Evaluation of Tumor Extent
Imaging studies are used to detect and characterize hepatobiliary lesions. For liver lesions, computed tomography (CT) and magnetic resonance imaging (MRI) have been reported to be the best methods of detecting lesions.4-6 Contrast enhancement with a quadruple-phase liver protocol (i.e., plain CT followed by a three-phase dynamic study comprising an arterial phase, a portal phase, and a late phase) can be used to accurately evaluate the extent of the disease and characterize tumor vascularity for precise mapping of lesions and accurate diagnosis. For biliary lesions, high-resolution CT also accurately predicts resectability.7 However, endoscopic retrograde or percutaneous transhepatic cholangiography is helpful for determining the longitudinal distribution of such lesions, permitting sampling of bile for cytology as well as step biopsy, intraductal ultrasonography, and/or biliary drainage simultaneously.
In addition to assessment of the main hepatobiliary lesions, screening of distant metastases or extrahepatic disease is also inevitably required to determine the oncological resectability of the tumor. Chest CT is the preferred modality for identifying lung metastases. Patients with metastatic liver lesions from the gastrointestinal tract additionally require pelvic CT to exclude peritoneal dissemination and primary status or local recurrence of the primary. In selected patients, positron emission tomography combined with CT (PET-CT) is useful for screening distant metastases and determining the metabolic characteristics of an equivocal lesion detected by CT or MRI. However, routine use of PET-CT is not recommended owing to its cost, the need for local expertise, and its limited sensitivity in detecting small lesions and tumors treated with chemotherapy.8 Additionally, a recent randomized controlled trial showed no benefit of PET-CT in the preoperative assessment of patients with hepatic colorectal metastases compared to standard, high-quality CT imaging.9
Surgical Planning Based on the Anatomy
To determine the technical resectability of the disease and permit an efficient surgical approach, anatomical characteristics should be evaluated in detail prior to surgery. In general terms, all tumors should be assessed based on Couinaud’s classification of the liver segment anatomy and proximity or involvement of major inflow pedicles and/or hepatic venous outflow. Preoperative evaluation may vary slightly based on tumor type (see below and also disease-specific chapters).
For hepatocellular carcinoma (HCC), anatomic resection of the tumor-bearing portal region is, theoretically, a reasonable approach and has been recommended to reduce the risk of local recurrence and eradicate micrometastases scattered from the main lesion via portal veins.10-12 However, limited resection with adequate surgical margins and major hepatectomy have been used for colorectal liver metastases (CLMs) because a 2- to 4-mm surgical margin has been shown to be required in order to encompass micrometastases around CLM lesions in histopathologic studies.13,14
Second, the relationship between the tumor and surrounding major vascular structures should be evaluated for each tumor. HCC usually grows in an expanding fashion (rather than in an invading fashion) with a thick capsule. Empirically, these tumors can be detached from the vessels without increasing the risk of local recurrence, even though huge HCC lesions will compress the inferior vena cava severely . In contrast, concomitant resection of the vessels should be considered in adenocarcinomas such as CLM and intrahepatic cholangiocarcinoma when a tumor is inseparable from adjacent major vascular structures. Although histopathologic invasion of the vessel wall is relatively uncommon on histopathologic examinations,15 adenocarcinomas lack capsules and easily invade blood vessel walls . Because it is difficult to predict whether histopathologic invasion will occur even after good response to chemotherapy (Fig. 124-1), en bloc resection of adjacent blood vessels with sufficient margins is recommended for adenocarcinomas.

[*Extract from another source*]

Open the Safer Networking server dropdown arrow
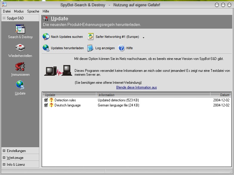This screenshot has height=175, width=234. tap(143, 38)
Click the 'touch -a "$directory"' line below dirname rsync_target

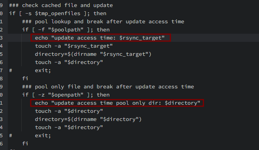(x=69, y=62)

A. A colorectal liver metastasis is originating in segment VIII of the liver and invading the middle hepatic vein. B. Tumor shrinkage is observed after six cycles of chemotherapy using mFOLFOX6 with panitumumab. However, the tumor is still inseparable from the vein. C. The histopathologic specimen confirmed microscopic invasion of the tumor into the wall of the middle hepatic vein (arrows). MHV: middle hepatic vein.
Third, once the relationship between the lesion and surrounding structures has been assessed, anomalies in vascular structures should be evaluated in detail because they may constrain the surgical procedure. Portal and hepatic venous systems are primitive structures formed at a very early stage in the development of the human liver. Therefore, they have less variation than do the hepatic artery or biliary tree. However, knowledge of major variations is needed to avoid anatomic errors during surgery.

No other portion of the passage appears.